In this assay, the MET15 reporter is used to score an increase in recombination between rDNA repeats. The expression of MET15 results in white colonies on MLA plates (Pb+ plates), loss of the MET15 gene results in dark brown colonies or sectors (as seen in the sir2Δ strain), and if the MET15 gene is present, but is silenced, the colonies are a tan color. Strains are scored as having increased recombination between rDNA repeats if dark brown and sectored colonies are observed on MLA plates, which indicates loss of the MET15 gene. Although a tan color indicates MET15 gene is present, but silenced, the shade of tan is variable between experiments and therefore not used to infer the degree of silencing.
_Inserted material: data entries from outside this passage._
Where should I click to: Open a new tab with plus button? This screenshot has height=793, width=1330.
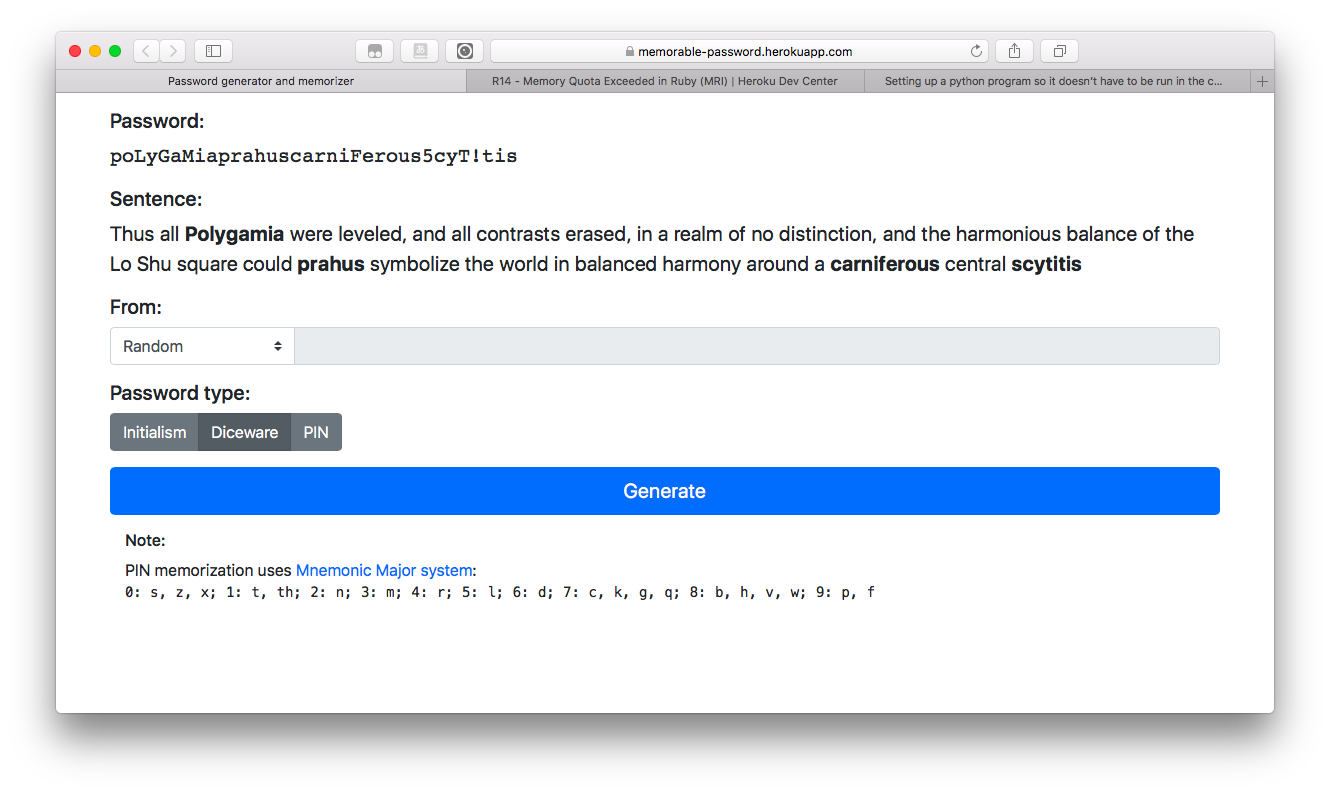tap(1262, 81)
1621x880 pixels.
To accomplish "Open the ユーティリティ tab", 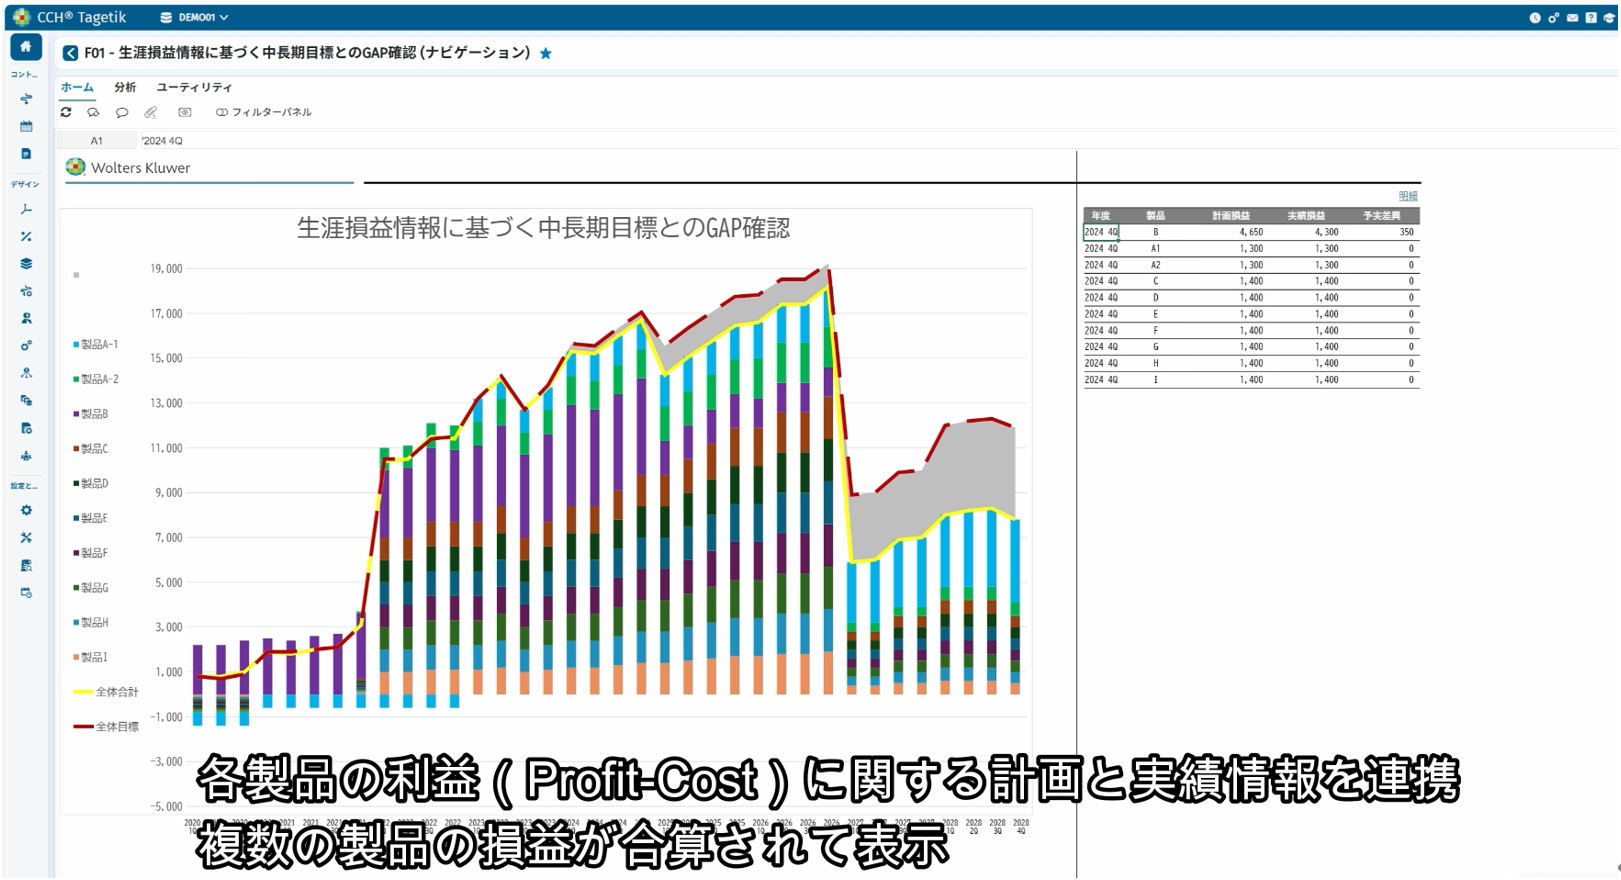I will 194,88.
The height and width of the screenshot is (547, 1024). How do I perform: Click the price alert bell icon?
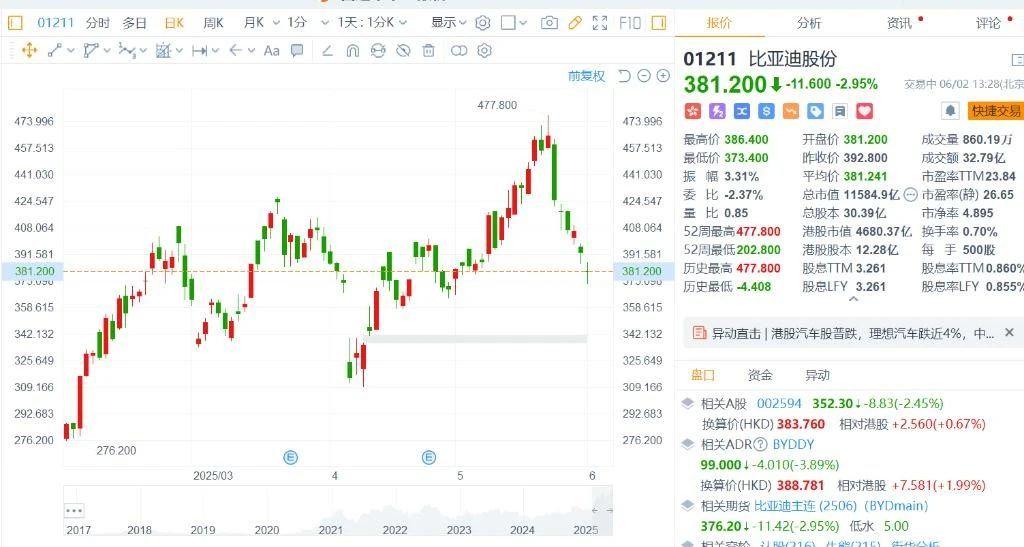point(949,110)
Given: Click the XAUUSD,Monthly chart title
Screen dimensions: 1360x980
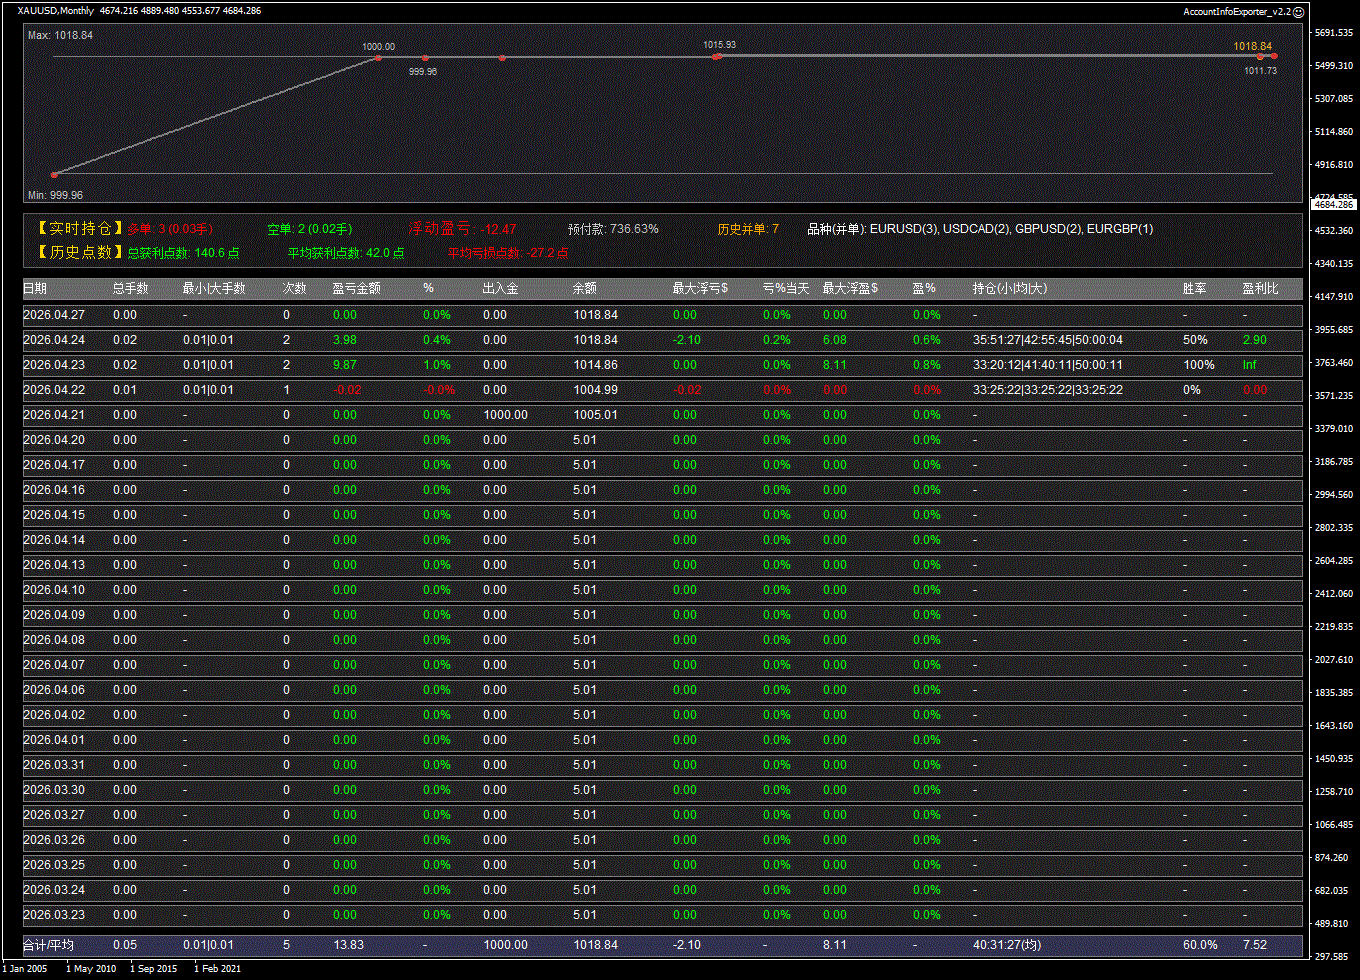Looking at the screenshot, I should pos(56,11).
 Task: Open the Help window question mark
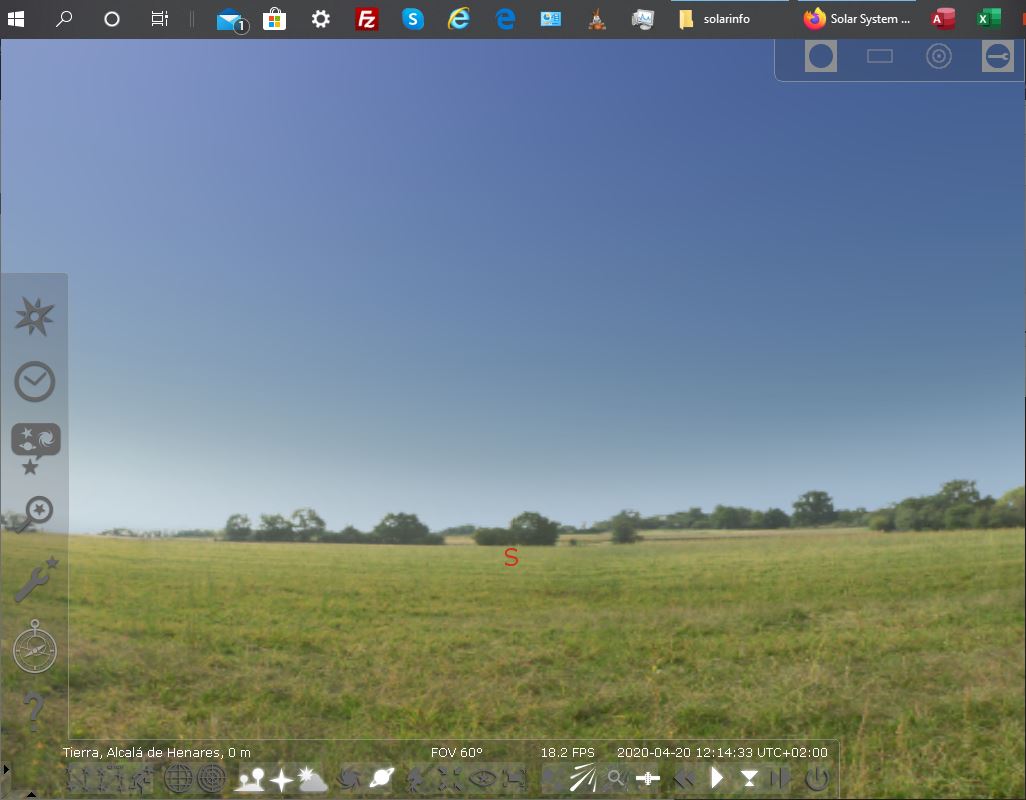(34, 710)
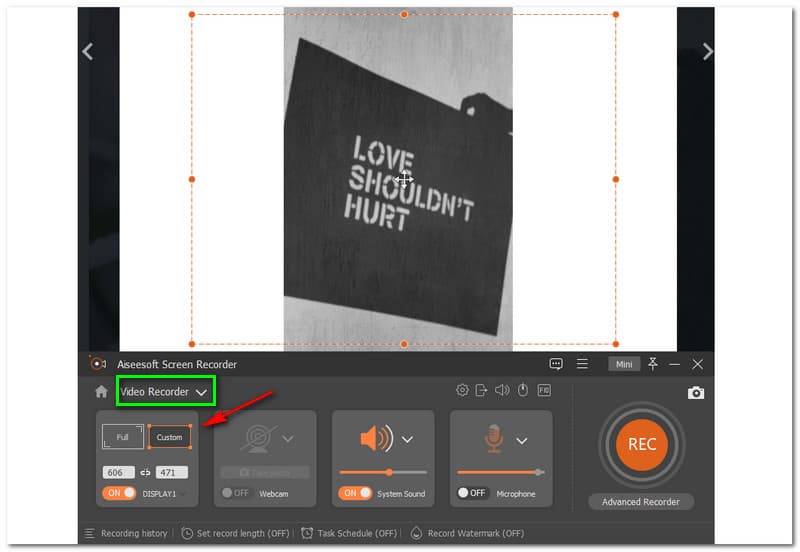Click the mouse settings icon
This screenshot has width=800, height=552.
pyautogui.click(x=523, y=391)
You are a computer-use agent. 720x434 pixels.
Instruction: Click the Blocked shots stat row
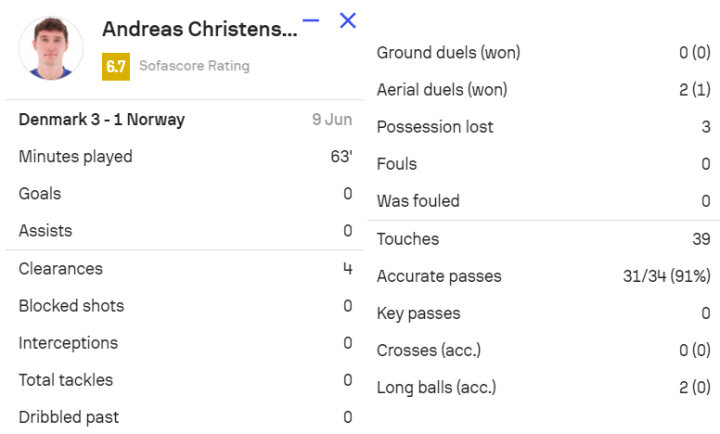[185, 306]
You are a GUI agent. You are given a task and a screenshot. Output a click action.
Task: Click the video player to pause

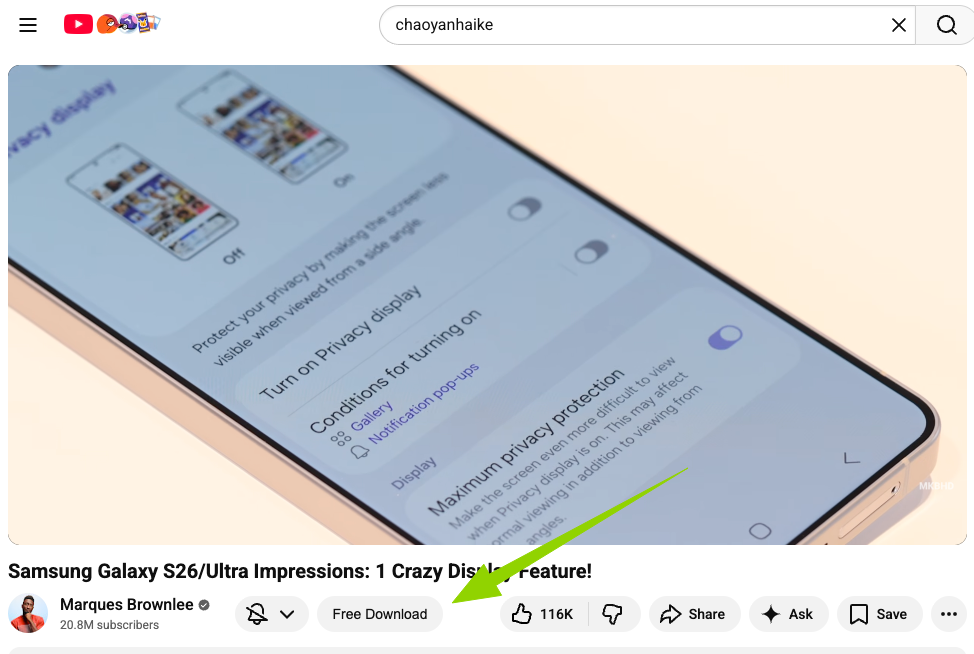[x=487, y=305]
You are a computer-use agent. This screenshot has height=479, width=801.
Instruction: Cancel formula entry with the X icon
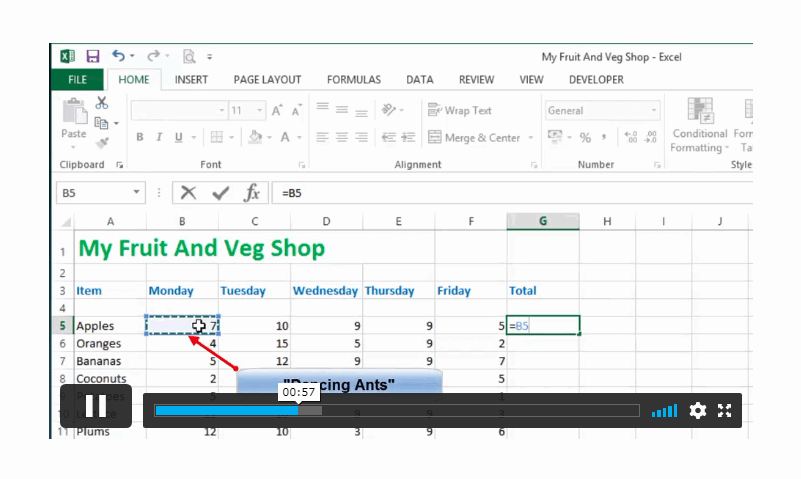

In the same strains the mURA3/HIS3 reporter is used to assay silencing. Strains that are capable of silencing do not express mURA3 and thus can’t grow on—Ura plates, however HIS3 is incompletely silenced so strains can grow on—His plates. For this reason, growth on—His is used as a confirmation that the strains retain the mURA3/HIS3 cassette. Strains that grow similarly on—His and—Ura plates are scored as having a loss of silencing of the rDNA locus. sir2Δ mutants were previously shown to have both decreased silencing and increased recombination [44], and serve as a positive control for both readouts.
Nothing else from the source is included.